(Texto do exercício):
-*-*-

Alguns comentários sobre o "blá blá blá" dos "entendidos em educação"

Outro dia li em um Blog uma pessoa comentando: ninguém quer ser professor de escola pública. Afinal, são péssimos salários, condições de trabalho horripilantes e alunos cada vez mais indisciplinados. Dias antes havia lido em uma revista de divulgação científica muito conceituada, na coluna de um cientista da área das ciências duras, sua sentença de que os cursos de licenciatura em Ciências Naturais (especificamente Biologia e Química) necessitavam de uma ênfase maior no conteúdo (sobretudo de Física). Alguém poderia palpitar sobre a formação inicial deste cientista? Sim, coincidentemente ele é físico "hard". Hoje vi em alguma postagem no Facebook a opinião de algum colunista ou blogueiro de que os graduandos estão saindo das universidades quase tão semi analfabetos quanto entraram.
Quando me deparo com essas "verdades" que são jogadas na Internet e que vários assumem para si mesmos e propagam por aí, dois pensamentos me ocorrem: o primeiro, tem gente que não é do meio querendo dar pitaco onde não é especialista e acaba falando besteira; e o segundo, não há como desvencilhar a formação inicial dos futuros professores daquela educação básica que eles tiveram nas escolas. Sobre o primeiro pensamento eu não irei me deter, de forma direta. Porém sobre o segundo gostaria de fazer algumas considerações.

-*-*-

(Dados fornecidos):
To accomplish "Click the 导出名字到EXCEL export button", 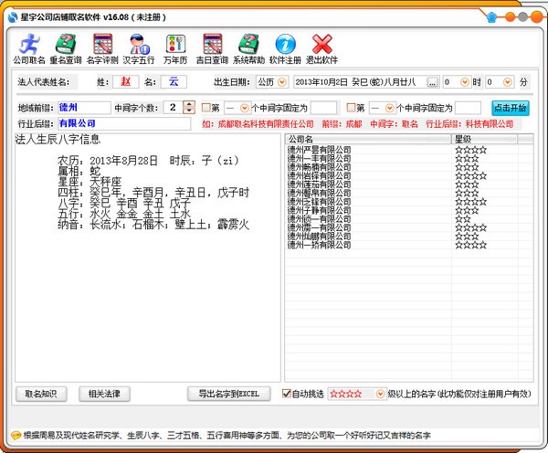I will click(229, 394).
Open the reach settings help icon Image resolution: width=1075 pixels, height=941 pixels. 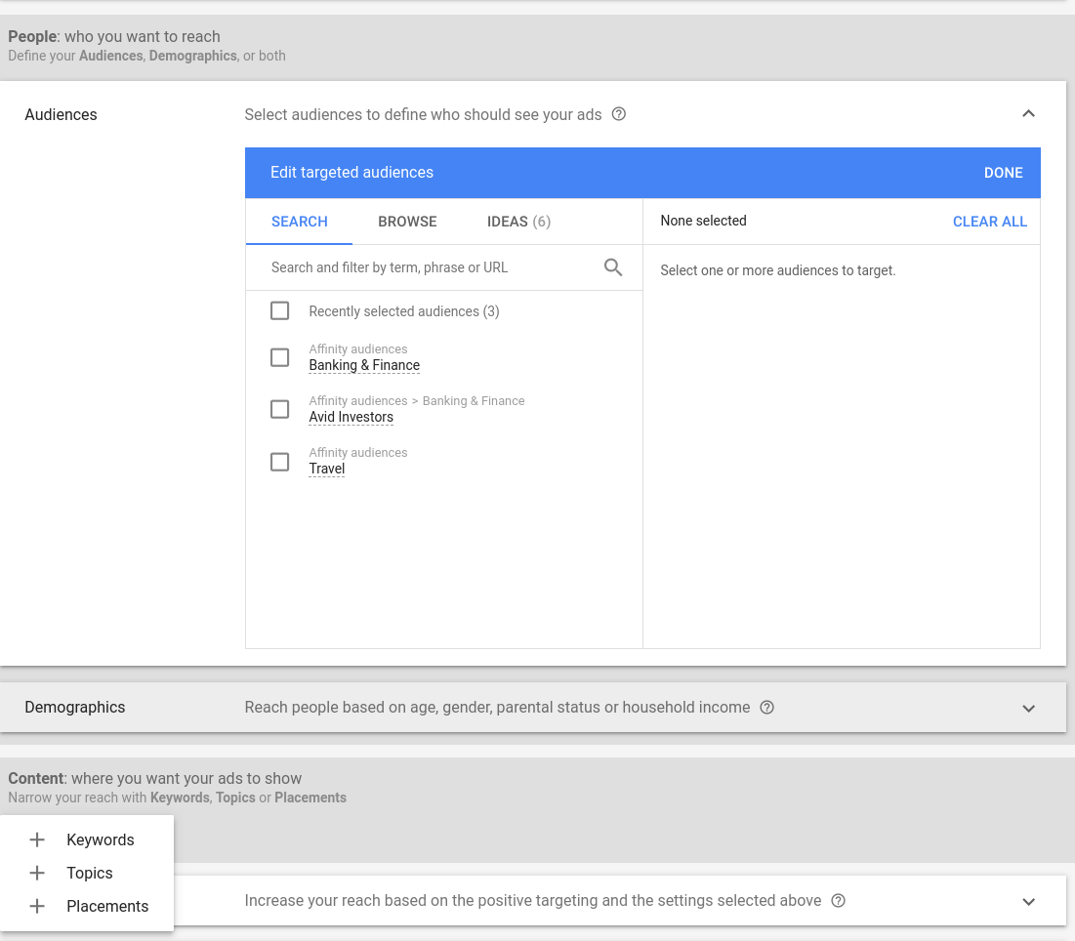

-*-*-

(Tarefa 1): Transcreva do texto do exercício o trecho entre "Quando me deparo" e "fazer algumas considerações.", inclusive.
(Tarefa 2): De acordo com o comentário de blog citado no texto do exercício, por que ninguém quer ser professor de escola pública? Responda em uma a três frases.

(Resultado do exercício 1):
Quando me deparo com essas "verdades" que são jogadas na Internet e que vários assumem para si mesmos e propagam por aí, dois pensamentos me ocorrem: o primeiro, tem gente que não é do meio querendo dar pitaco onde não é especialista e acaba falando besteira; e o segundo, não há como desvencilhar a formação inicial dos futuros professores daquela educação básica que eles tiveram nas escolas. Sobre o primeiro pensamento eu não irei me deter, de forma direta. Porém sobre o segundo gostaria de fazer algumas considerações.

(Resultado do exercício 2): Segundo esse comentário, ninguém quer ser professor de escola pública porque os salários são péssimos e as condições de trabalho são horripilantes. Além disso, os alunos são cada vez mais indisciplinados.